A patient who came to his clinic offered to donate two acres of land to establish a hospice. A hat collection made, walking from Anuradhapura to Kandy for five days helped the initial construction work.

At present the hospice at Kurundakulama, Anuradhapura, has the capacity for 46 beds which cost $0.3 million. It involved a lot of hard work and effort, and the first patient was admitted on December 26, 2011.

The WHO donated 22 beds. The hospice is registered under the Private Health Services Regulatory Council. The CCA provides trained healthcare workers, counselling, low stress activities and social support.

Total Morphine Use up to now: 56,419mg

The CCASL has now set up its branches in Colombo, Galle and Matara. Sensitisation programs on palliative care are conducted at these centres, and more than 5,000 life members are actively engaged in voluntary service.

The Blooming Flower Program of the CCASL supports children’s education in instances where the breadwinner of the family is a terminally ill cancer patient. Upto now 460 educational scholarships have been offered.

The Institute of Palliative Medicine, situated in Nupe, Matara is the first institute dedicated for palliative medicine in Sri Lanka.

Patients by their Diagnosis – Malignant/ Non- Malignant

Home based palliative care is beneficial to those with advanced complex illnesses or life-limiting diagnoses and high risk of morbidity and mortality. This service can increase the standards of care and symptom control, and is cost effective. Most people choose to die at home if there is a good supportive service and high quality care.

The CCASL initiated the ‘Home based Palliative Care Service’ for the needy, terminally ill patients free of charge in 2011 with the minimum facilities. The care givers used public and personal transportation to visit patients in their homes, walking many miles.

They visited patients in rural areas where the infrastructure was minimal, carrying medicine and other necessary stuff on their shoulders.

The capable, caring voluntary Home Care Team of CCASL includes medical officers, nursing staff, counsellors, social workers, helpers, and on special request physiotherapist, nutritionist and clergy.
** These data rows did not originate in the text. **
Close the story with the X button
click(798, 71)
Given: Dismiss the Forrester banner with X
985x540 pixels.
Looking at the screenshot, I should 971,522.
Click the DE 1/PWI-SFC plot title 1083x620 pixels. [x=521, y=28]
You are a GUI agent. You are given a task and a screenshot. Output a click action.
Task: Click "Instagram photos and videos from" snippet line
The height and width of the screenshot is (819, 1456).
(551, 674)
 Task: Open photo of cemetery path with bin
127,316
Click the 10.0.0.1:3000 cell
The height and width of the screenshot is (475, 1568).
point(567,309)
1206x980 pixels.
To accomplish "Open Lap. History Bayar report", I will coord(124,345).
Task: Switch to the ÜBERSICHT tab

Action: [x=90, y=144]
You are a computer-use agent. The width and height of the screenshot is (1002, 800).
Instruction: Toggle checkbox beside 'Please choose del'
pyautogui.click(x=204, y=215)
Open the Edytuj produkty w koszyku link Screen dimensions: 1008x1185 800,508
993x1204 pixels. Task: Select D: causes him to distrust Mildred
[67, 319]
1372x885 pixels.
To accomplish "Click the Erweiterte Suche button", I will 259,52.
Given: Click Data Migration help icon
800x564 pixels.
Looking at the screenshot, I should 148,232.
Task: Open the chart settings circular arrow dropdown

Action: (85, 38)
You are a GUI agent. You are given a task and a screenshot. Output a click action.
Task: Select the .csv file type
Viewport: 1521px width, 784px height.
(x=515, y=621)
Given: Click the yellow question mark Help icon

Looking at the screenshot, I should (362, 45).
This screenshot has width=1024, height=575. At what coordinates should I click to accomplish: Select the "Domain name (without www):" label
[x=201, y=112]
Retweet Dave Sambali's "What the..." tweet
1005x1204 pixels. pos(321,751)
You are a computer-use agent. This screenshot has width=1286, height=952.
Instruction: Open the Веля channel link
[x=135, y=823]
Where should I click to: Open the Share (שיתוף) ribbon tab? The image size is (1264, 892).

The medical officer and the nursing staff take care of the patients’ physical needs.

Highly interactive and encouraged care givers strictly monitor the physical, mental, social, and spiritual well-being of patients and their family members.

“Sri Lanka’s health policy has not been comprehensive to support and establish community palliative care. Lack of expertise and experienced health care professionals in the field is a big hindrance. Poor attentiveness on palliative care, non availability of drugs, financial difficulty, cultural barriers and difficulty in finding volunteers are other obstacles.

Therefore, it is important that the Government gives due recognition to organisations and those engaged in palliative care to encourage them to involve in such work and make their contribution.

It is vital that the government includes palliative care in medical discipline and develop palliative care specialists to widen and improve the field of palliative care.” Dr. Samadhi Rajapaksa said.